4. GDP Report-Consistent with an Economic Recovery: I would add that the recent GDP report and the 1% upward revision to the 1st quarter GDP does not justify a bond rally or the kind of complacency that currently exists among bond bulls. How many revisions did the government make in the initial estimate of 1st quarter GDP before revising it again by 1% last Friday, raising the growth rate from 2.7% to 3.7%? News Release: Gross Domestic Product The first estimate for the 1st quarter was released in April and the government pegged the number at 3.2% then. In June, the estimate was revised down to 2.7%. The first estimate of 2.4% for the 2nd quarter was close to the 2.5% predicted by the economists. Final sales rose at a 1.3% rate, faster than the 1st quarter rate of 1.1%. Business investment rose at a 17% rate. Real disposable income rose 4.4%. Imports grew much faster than exports, and imports had a record negative impact on the GDP number. In-Depth: 2nd Quarter GDP Growth - There was a 29% increase in imports. Imports are a subtraction from GDP in the government's math, even though those goods are going to be sold and used in the U.S. They do not just disappear.
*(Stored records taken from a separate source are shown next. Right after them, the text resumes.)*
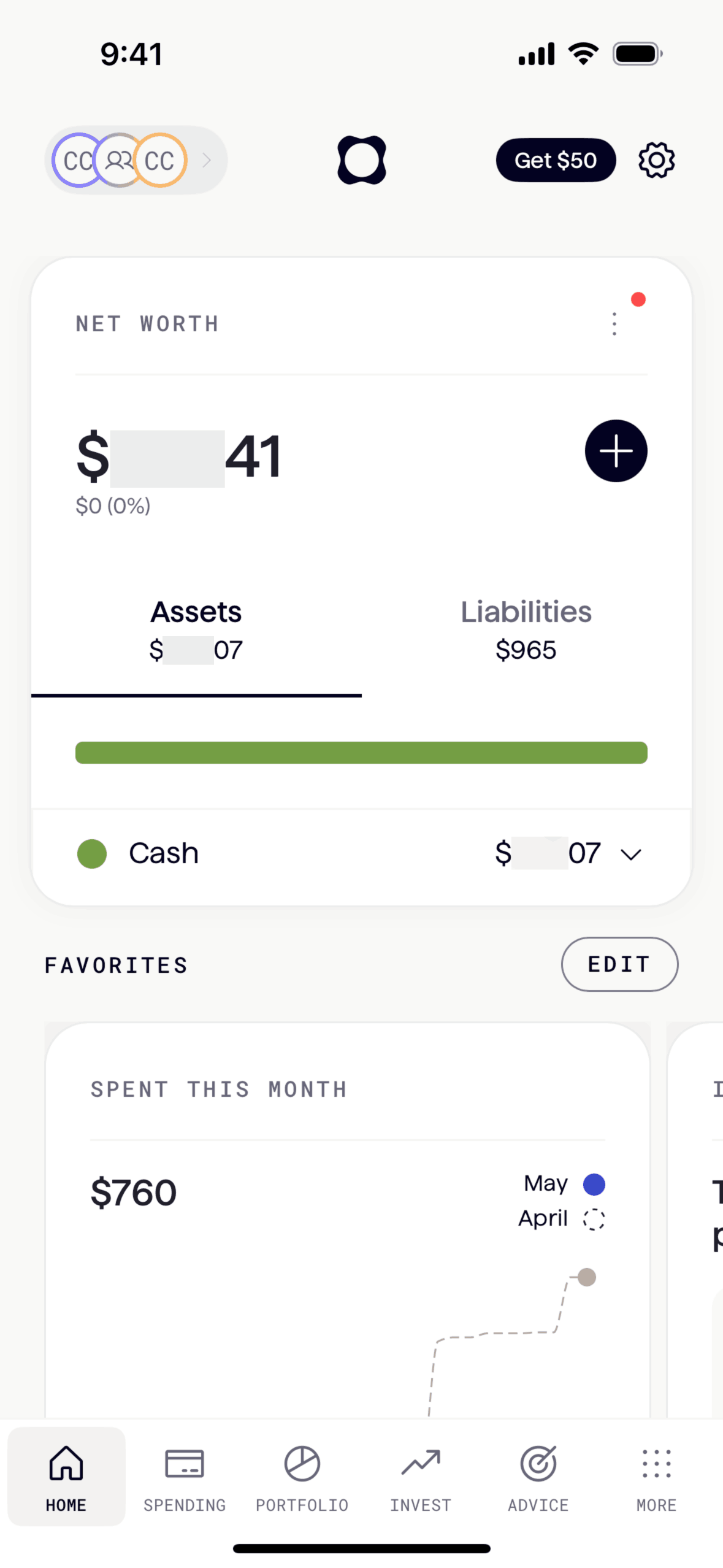The image size is (723, 1568).
Task: Toggle the April dashed legend indicator
Action: (x=594, y=1219)
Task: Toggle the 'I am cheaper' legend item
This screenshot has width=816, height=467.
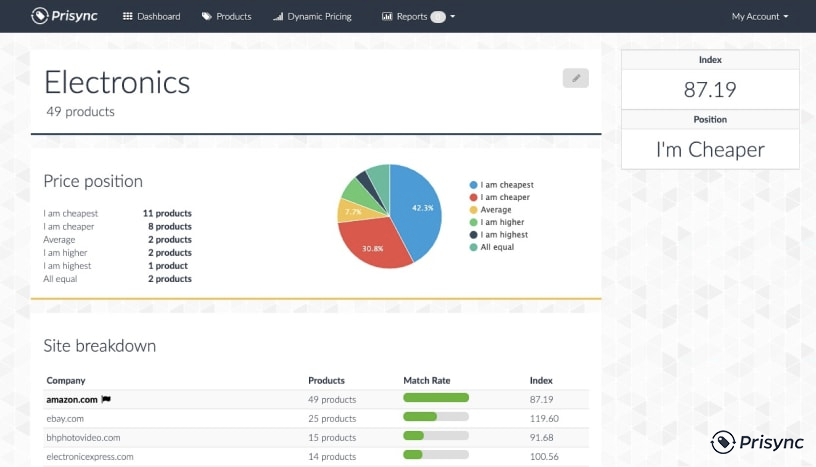Action: pyautogui.click(x=500, y=197)
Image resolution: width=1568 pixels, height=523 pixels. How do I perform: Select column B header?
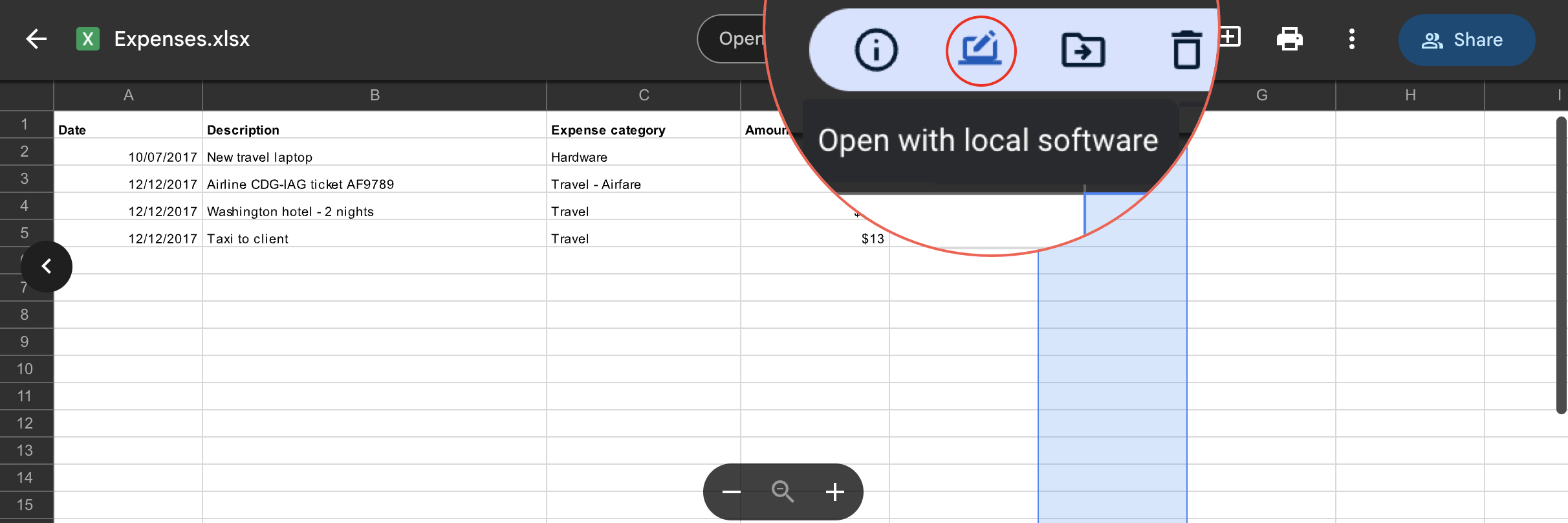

In a year or so from now, looking back to the present, I would expect many of those now predicting a continued bull market in 10 year treasuries to be doing a flip-flop that would make a politician blush. The current extreme bullish consensus on bonds will shift to a criticism of the Fed for keeping its foot on the gas for too long. The 10 year treasury will rise to over 4% and inflation will have already started to accelerate. And the Federal Reserve, still fearful of a slide reminiscent of what happened after 1936, more worried about deflation than incipient inflation, will still be holding the Federal Funds rate at or near zero. I suspect that this will be how the long term secular bull market in bonds (born in 1982) will end. The end will be the result of a number of factors coalescing including a fundamental miscalculation by economists on the strength of the rebound from the recession, coupled with record low yields across the spectrum in bonds as well as the extraordinary amount of fiscal and monetary stimulus (including money creation), with the monetary stimulus remaining in effect for far too long a period.

Then again, there is risk, which I recognize and try to plan for, that I will be proven wrong.

5. Wilber (own- Regional Bank Stocks basket strategy): Wilber, a micro-cap bank in upstate NY, reported earnings of 10 cents per share for the quarter, down from 15 cents in the year earlier period. The decrease was "largely" driven by loan loss provisions. The bank transferred 9.06 million in loans to five commercial borrowers to nonaccrual status. It is conceivable that more is to come based on this comment in the press release: "Although the level of impaired loans increased to $22.148 million at June 30, 2010, we have only been able to specifically identify $1.142 million of potential losses against these loans based on our estimates of collateral value or anticipated payments from the borrower. This represents approximately 11% of the total allowance for loan losses at June 30, 2010. By comparison, impaired loans totaled $12.957 million at December 31, 2009, with specifically identified reserves of $721 thousand. This represents a $9.191 million increase in impaired loans, but only a $421 thousand increase in specifically identified reserves for the allowance for loan losses. Our analysis has shown that there appears to be relatively strong value in the underlying collateral held against these loans."

The one analyst following this bank estimated earnings at 11 cents.

GIW has been one of the losers in the regional bank basket. I do not intend to add anymore shares, nor sell what I now own until I see further serious problems.